Note: This article is part of an ongoing series detailing some of the Inventors Eye staff’s favorite patents. For each article the writer selects her five favorite patents under a given theme. This list is from USPTO social media specialist Elizabeth Chu
Portable hand held automobile windshield deicer
U.S. Patent Number 6,654,550
Spending a lot of time outside in the cold, trying to remove a layer of ice from your car’s windshield and windows can be an unenjoyable and very time-consuming task. While many of the first deicer patents were for large, stationary apparatuses that removed ice from airplanes, the inventors of U.S. patent 6,654,550 have literally put the ability to de-ice in the palm of one’s hand. The portable hand held automobile windshield deicer allows one to get out of the cold and sit inside their car as they watch layers of ice quickly melt away.
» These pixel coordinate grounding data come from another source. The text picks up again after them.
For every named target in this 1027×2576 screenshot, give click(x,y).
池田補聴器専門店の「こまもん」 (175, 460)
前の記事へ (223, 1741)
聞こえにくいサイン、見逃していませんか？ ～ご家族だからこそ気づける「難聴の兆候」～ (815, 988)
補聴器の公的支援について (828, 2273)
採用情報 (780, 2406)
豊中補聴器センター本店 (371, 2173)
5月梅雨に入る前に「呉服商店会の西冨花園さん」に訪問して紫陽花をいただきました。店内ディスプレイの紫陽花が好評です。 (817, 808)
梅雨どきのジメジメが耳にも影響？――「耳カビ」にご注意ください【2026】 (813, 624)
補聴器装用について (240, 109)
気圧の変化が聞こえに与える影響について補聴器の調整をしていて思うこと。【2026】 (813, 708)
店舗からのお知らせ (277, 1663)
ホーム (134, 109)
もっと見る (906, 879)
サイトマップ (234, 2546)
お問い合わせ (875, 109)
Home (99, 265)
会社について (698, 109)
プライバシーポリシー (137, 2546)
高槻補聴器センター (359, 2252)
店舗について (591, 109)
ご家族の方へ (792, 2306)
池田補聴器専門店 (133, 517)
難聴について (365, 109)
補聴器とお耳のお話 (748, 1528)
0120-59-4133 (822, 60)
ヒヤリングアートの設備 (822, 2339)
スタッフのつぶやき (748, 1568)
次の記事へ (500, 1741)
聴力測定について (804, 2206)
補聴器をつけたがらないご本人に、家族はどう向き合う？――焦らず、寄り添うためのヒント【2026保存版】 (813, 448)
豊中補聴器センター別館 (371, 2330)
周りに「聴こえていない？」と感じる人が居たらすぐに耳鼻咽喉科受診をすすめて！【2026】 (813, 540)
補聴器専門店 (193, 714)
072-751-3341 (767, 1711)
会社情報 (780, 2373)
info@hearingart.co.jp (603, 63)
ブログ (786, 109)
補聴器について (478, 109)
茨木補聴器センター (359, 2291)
Removable cleat for snowshoe
U.S. Patent Number 6,247,253
In the winter when ice or snow covers streets and sidewalks, a walk that typically presents no danger can become a treacherous task. Slipping on ice or snow has been the cause of many injuries, such as broken or fractured bones and serious back or head injuries. Removable cleats provides traction to ordinary shoes to aid with conquering ice-covered pavements. By providing a sense of safety, removable cleats can calm fears of having a slip and fall and get people up and outside to enjoy beautiful outdoor winter scenery.
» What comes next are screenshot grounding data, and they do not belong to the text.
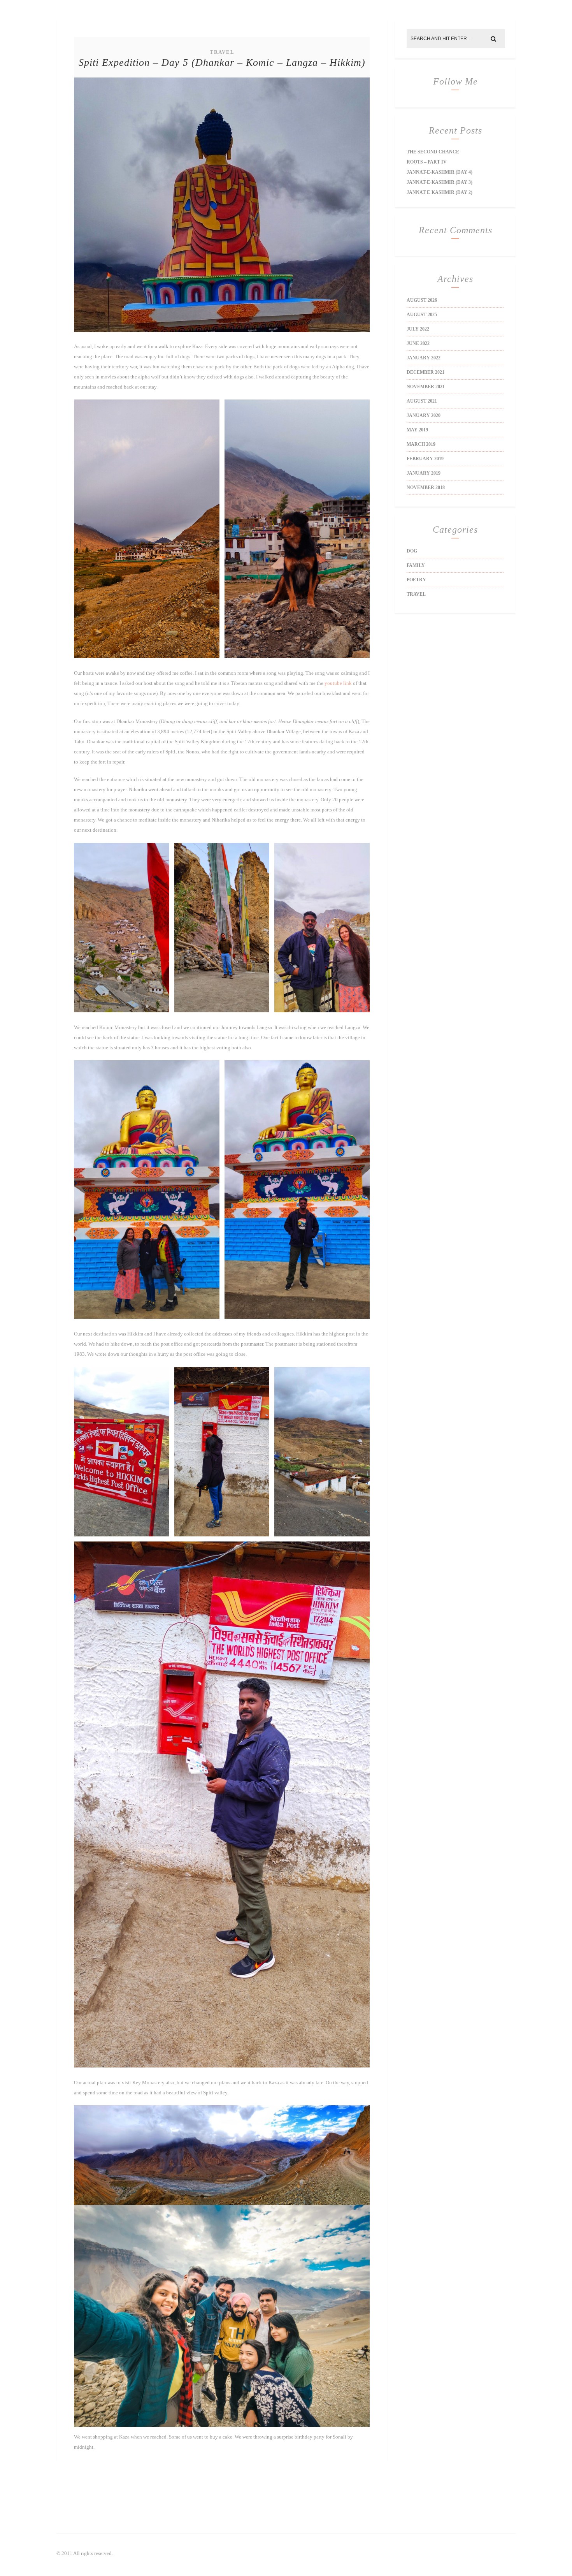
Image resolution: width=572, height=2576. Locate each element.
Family (416, 565)
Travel (222, 52)
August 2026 (422, 300)
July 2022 (418, 329)
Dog (412, 551)
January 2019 (423, 473)
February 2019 (425, 458)
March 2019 (421, 444)
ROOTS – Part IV (427, 162)
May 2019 (417, 430)
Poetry (416, 579)
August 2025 (422, 314)
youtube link (338, 683)
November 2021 (426, 386)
Disposable body warmer and heat generating material therefor
U.S. Patent Number 4,925,743
Sometimes although there are frigid conditions, we still have to go outdoors and brave freezing temperatures to walk the dog, catch a bus, or run an important errand. Thick wool socks and gloves can add warmth to our feet and hands but sometimes those garments alone just don’t keep our toes and fingers warm enough. In an effort to avoid getting frostbite, it’s important to keep our extremities as warm as possible. Disposable body warmers are convenient, lightweight and can be easily slipped into our socks, gloves and even coat pockets to add warmth. Thanks to body warmers we can feel comfortable as we move about outdoors in freezing temperatures.
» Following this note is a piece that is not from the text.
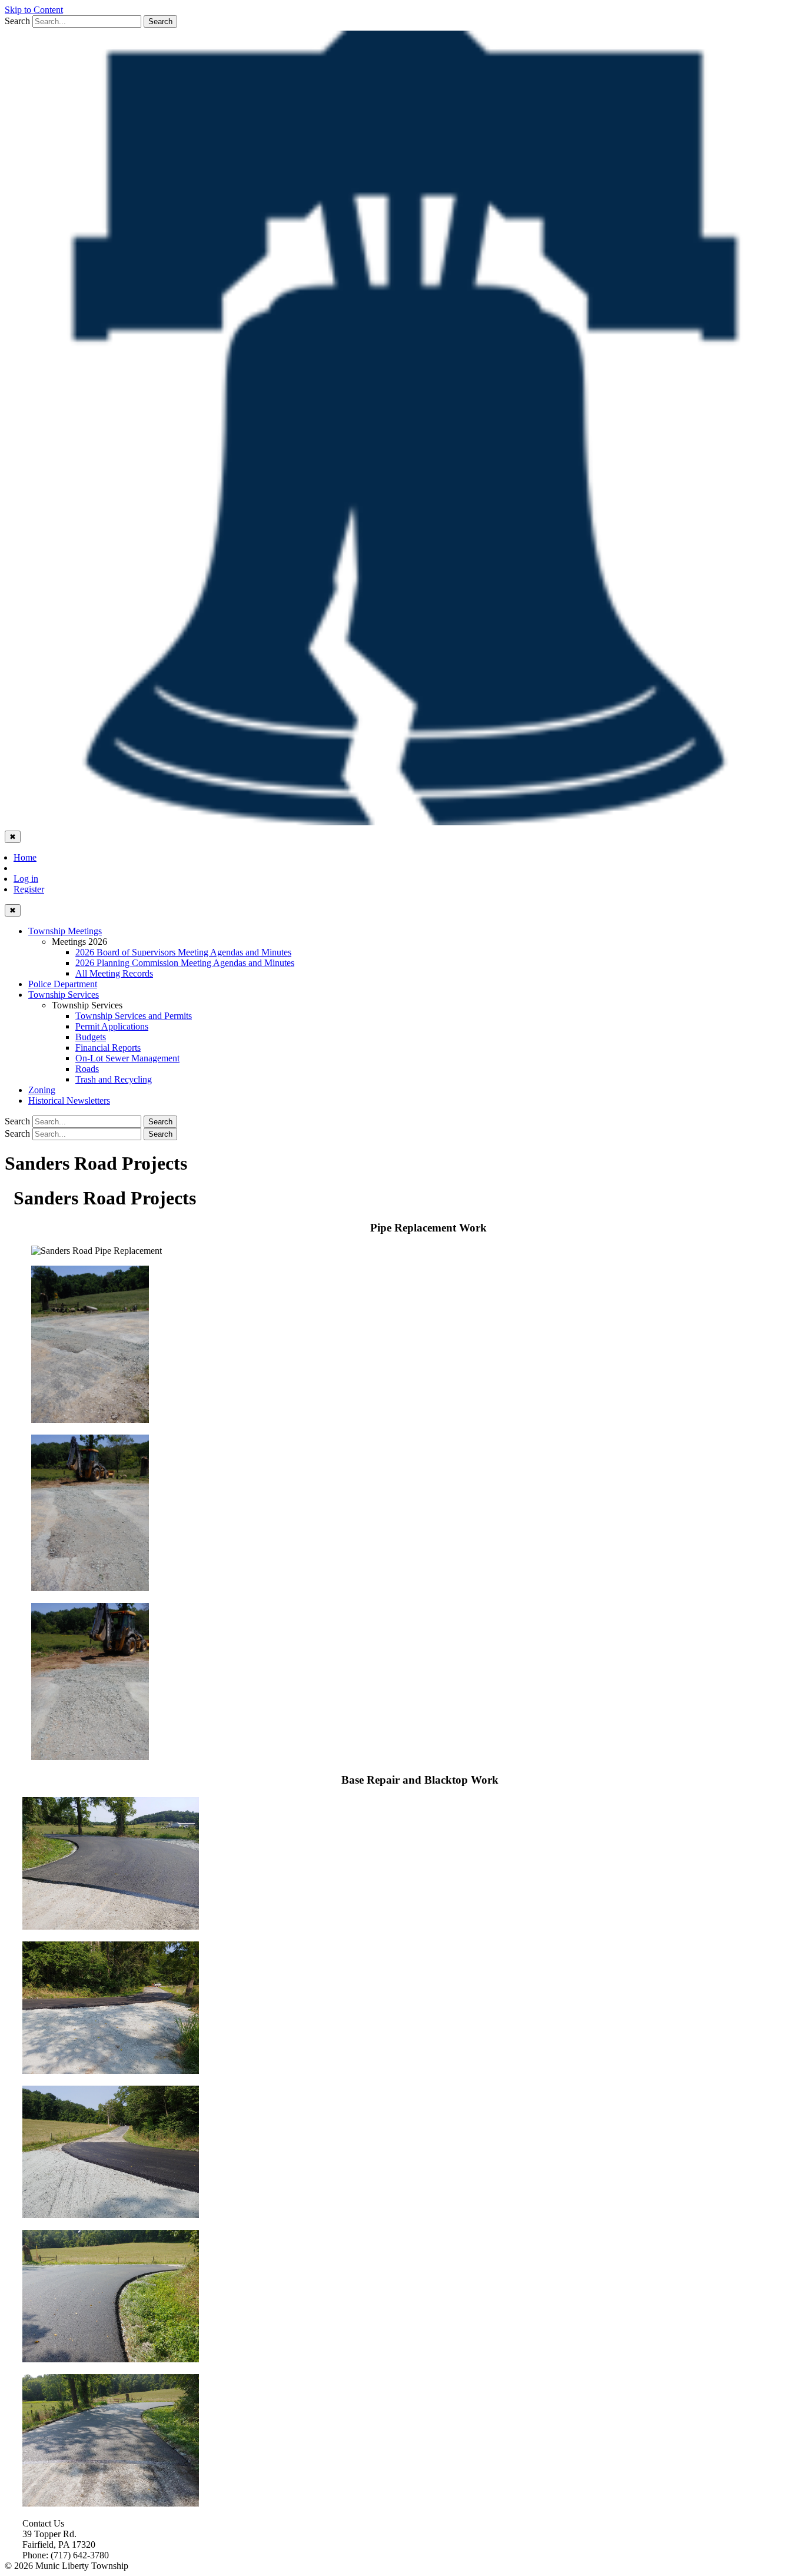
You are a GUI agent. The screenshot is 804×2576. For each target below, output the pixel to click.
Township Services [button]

U.S. Patent Number 5,810,376
Snow has covered the ground, most transportation is halted, schools are closed, and employees are excused from work. One option for getting outdoors and having some fun is to go sledding. Sledding is a favorite winter outdoor activity for many children and adults. While most see sledding as a fun thing to do and not a form of serious exercise, one form of sledding has been involved in competitive sports for decades. In 1939, the bobsledding event was included in the first Winter Olympic Games. Sleds are also used to aid with saving lives. In the Swiss Alps sleds are used by rescue teams to get those that have sustained injuries transported out of the mountains and in Alaska sleds powered by teams of canines allow for transporting supplies across terrain not accessible by automobiles.
Electric seat heater
U.S. Patent Number 6,093,910
Have you ever experienced getting into an automobile and having to sit on a very cold car seat? Despite a comfortable design, if a car seat is cold it is uncomfortable. Inventions for heating seats in vehicles have come a long way; from a heating pad that is affixed to a car seat to a car seat that has a built in heater. The advancement of heated car seats has taken place while considering the impacts on safety, comfort and affordability. Thanks to inventions like 6,093,910, although someone may not have the luxury of storing their automobile in a heated facility when it’s cold outside, they may be able to afford an automobile equipped with heated seats that allow for a comfortable ride despite the temperature outside.